---------- RECORDS TO USE ----------

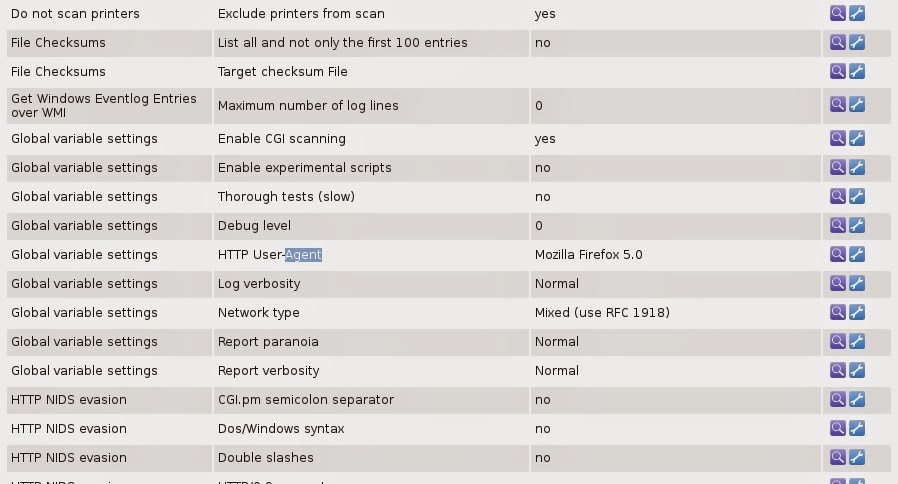
Task: Select the Mixed (use RFC 1918) value
Action: [602, 313]
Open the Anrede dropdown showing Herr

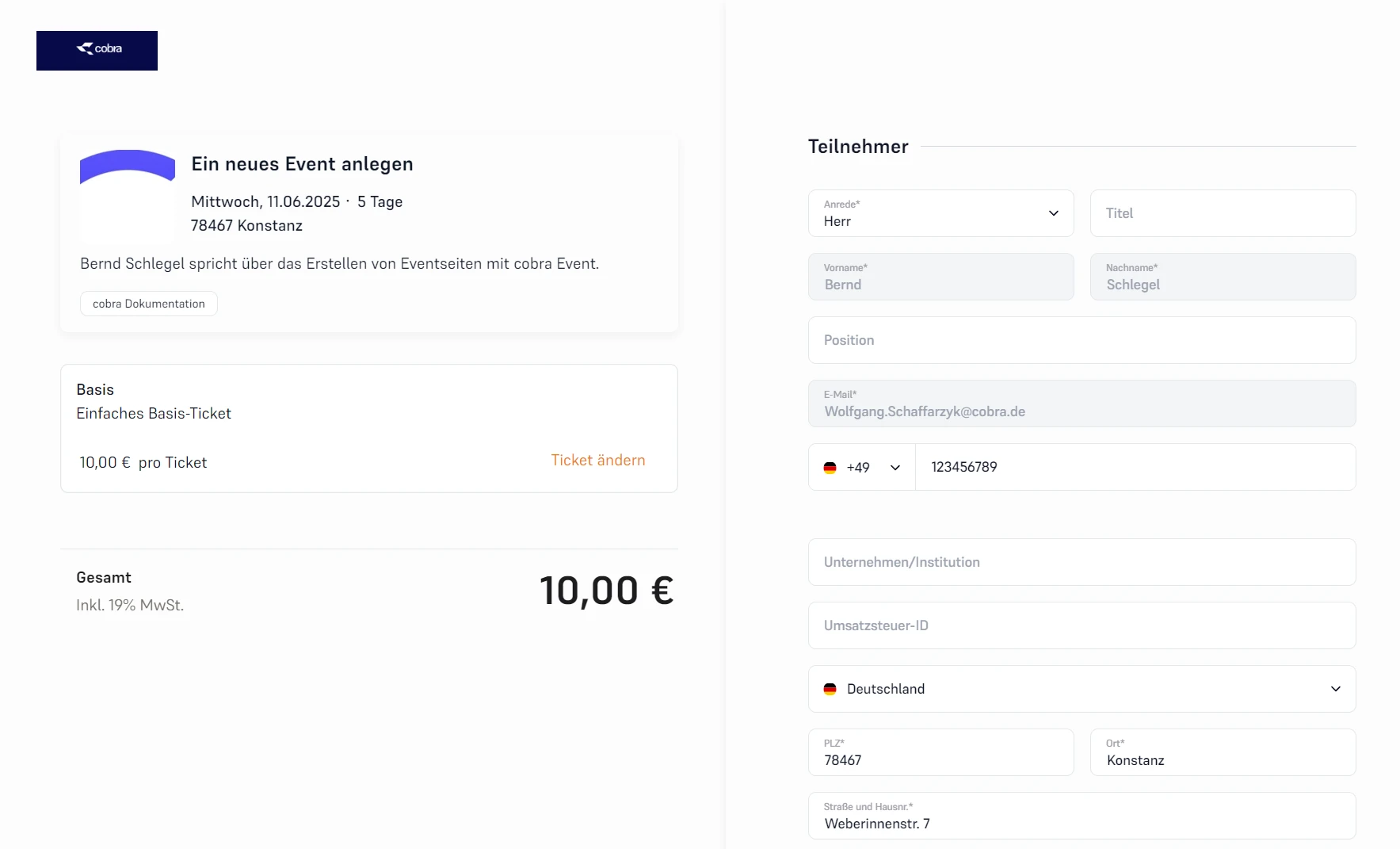940,213
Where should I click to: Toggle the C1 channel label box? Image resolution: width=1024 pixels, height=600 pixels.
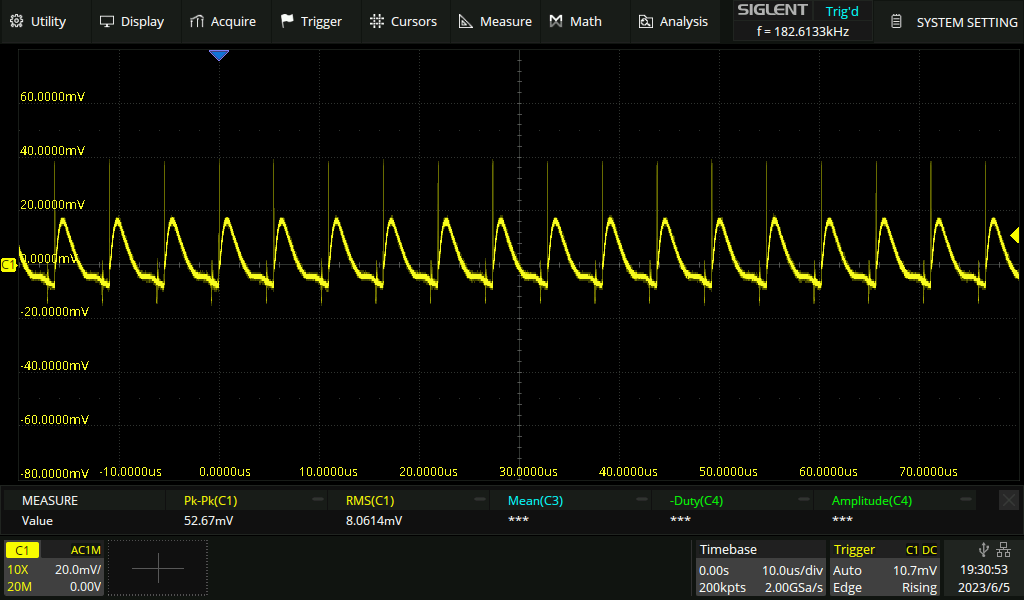pos(24,550)
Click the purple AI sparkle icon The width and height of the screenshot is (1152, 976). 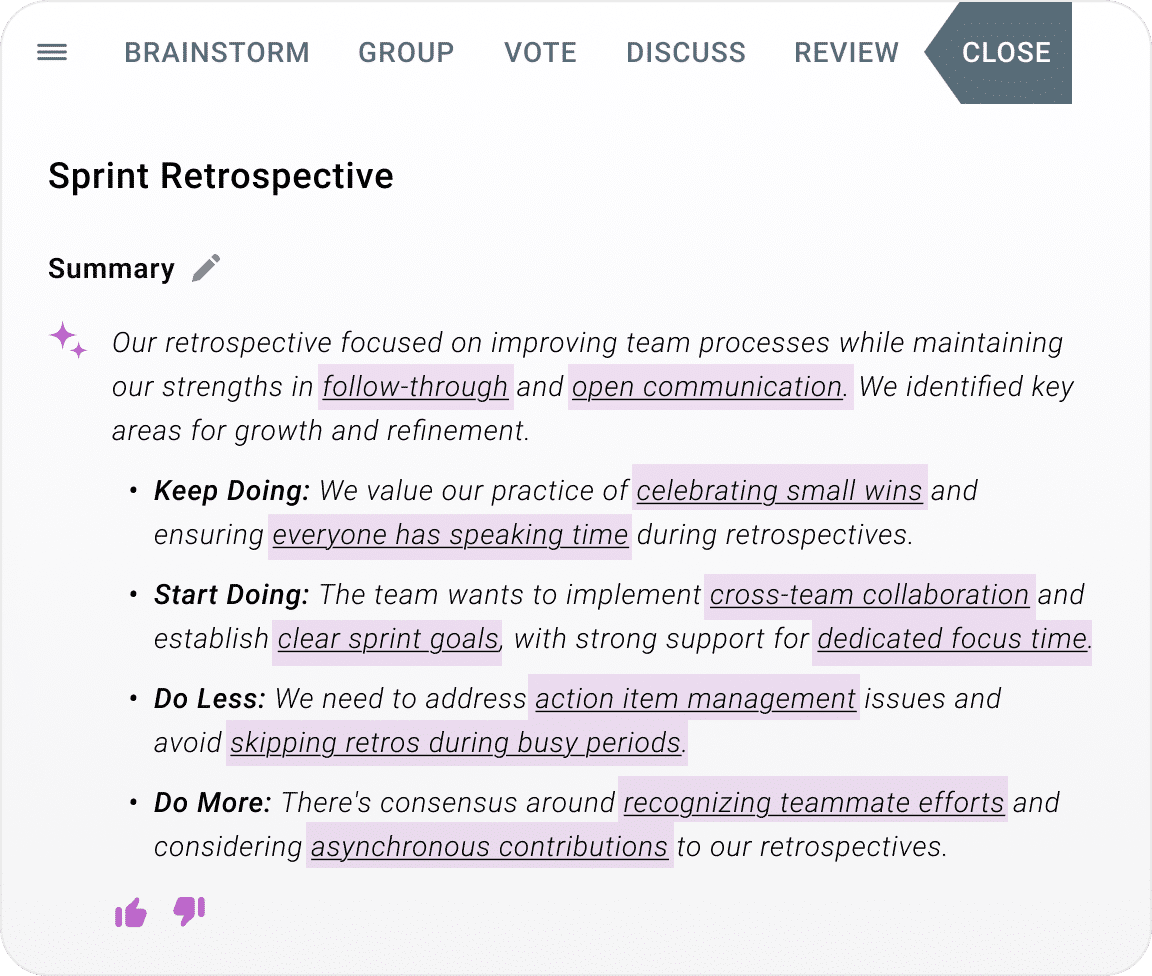pyautogui.click(x=67, y=341)
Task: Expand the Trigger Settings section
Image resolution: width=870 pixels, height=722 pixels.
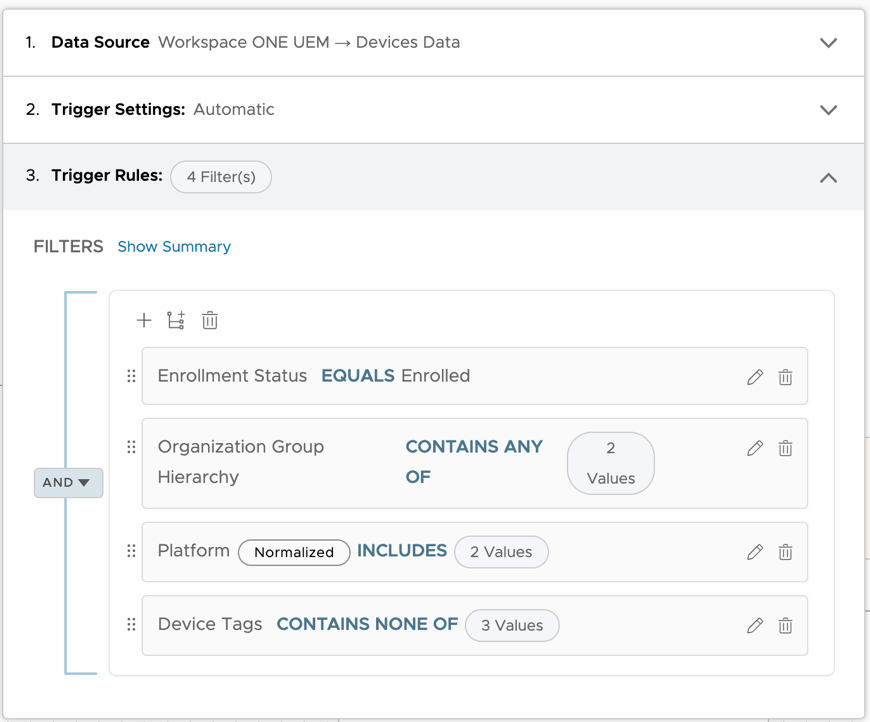Action: point(828,110)
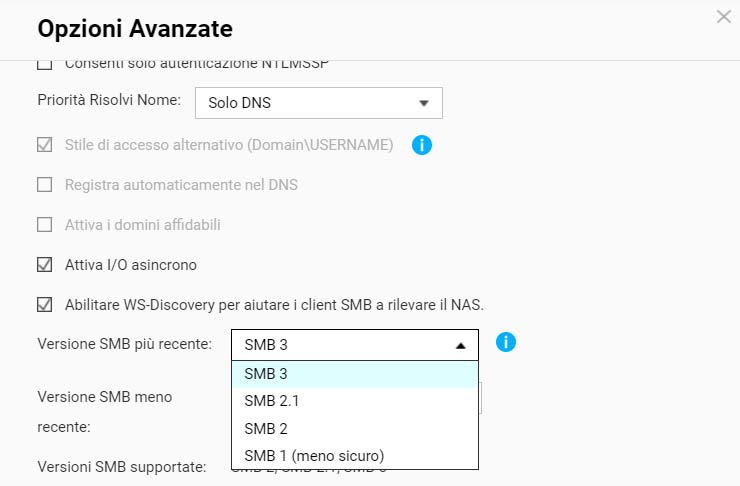Image resolution: width=740 pixels, height=486 pixels.
Task: Uncheck Abilitare WS-Discovery option
Action: click(44, 305)
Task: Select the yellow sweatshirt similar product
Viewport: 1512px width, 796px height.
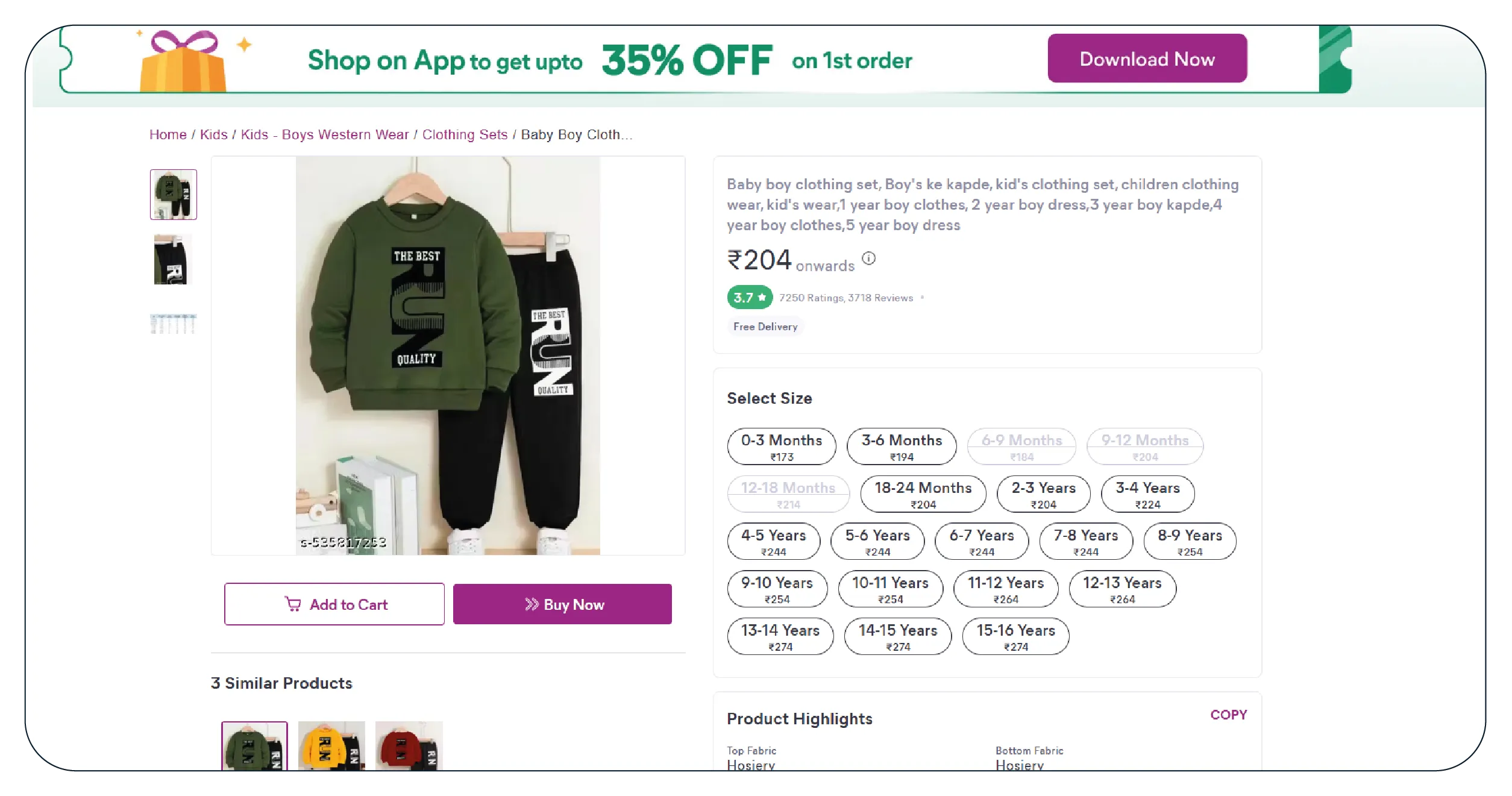Action: pos(331,746)
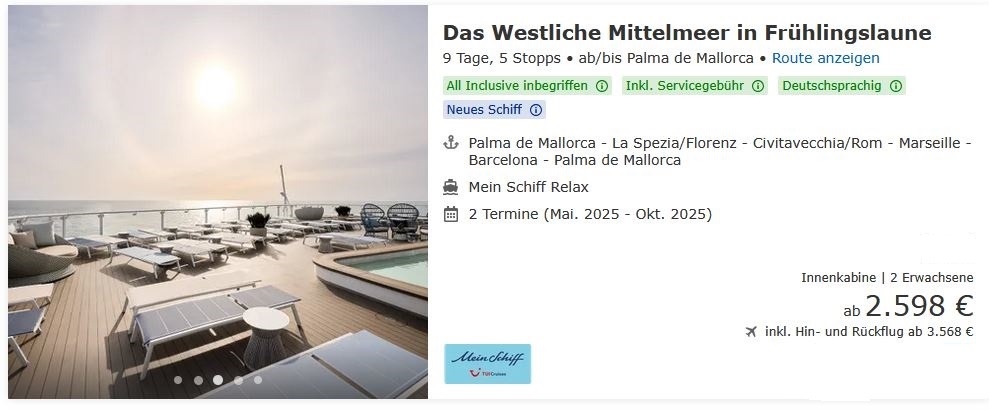Open cruise title Das Westliche Mittelmeer in Frühlingslaune
The image size is (989, 410).
[687, 32]
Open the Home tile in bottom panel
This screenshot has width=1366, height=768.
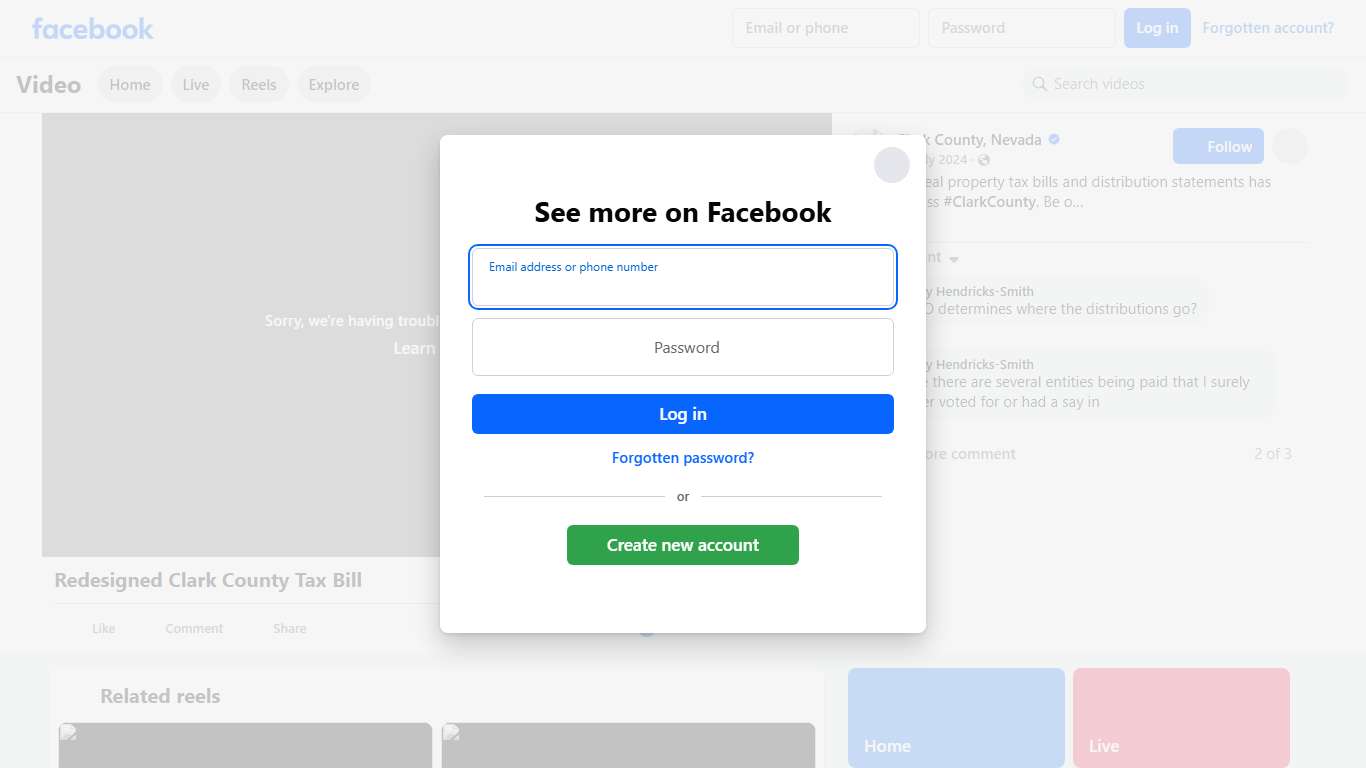956,718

----------

EXERCISE:
Reproduce nothing but the lines that run from the line containing "Open the Home tile in bottom panel" through the last line of the records, inclusive. Omit the pictures.

RESPONSE:
Open the Home tile in bottom panel
This screenshot has width=1366, height=768.
956,718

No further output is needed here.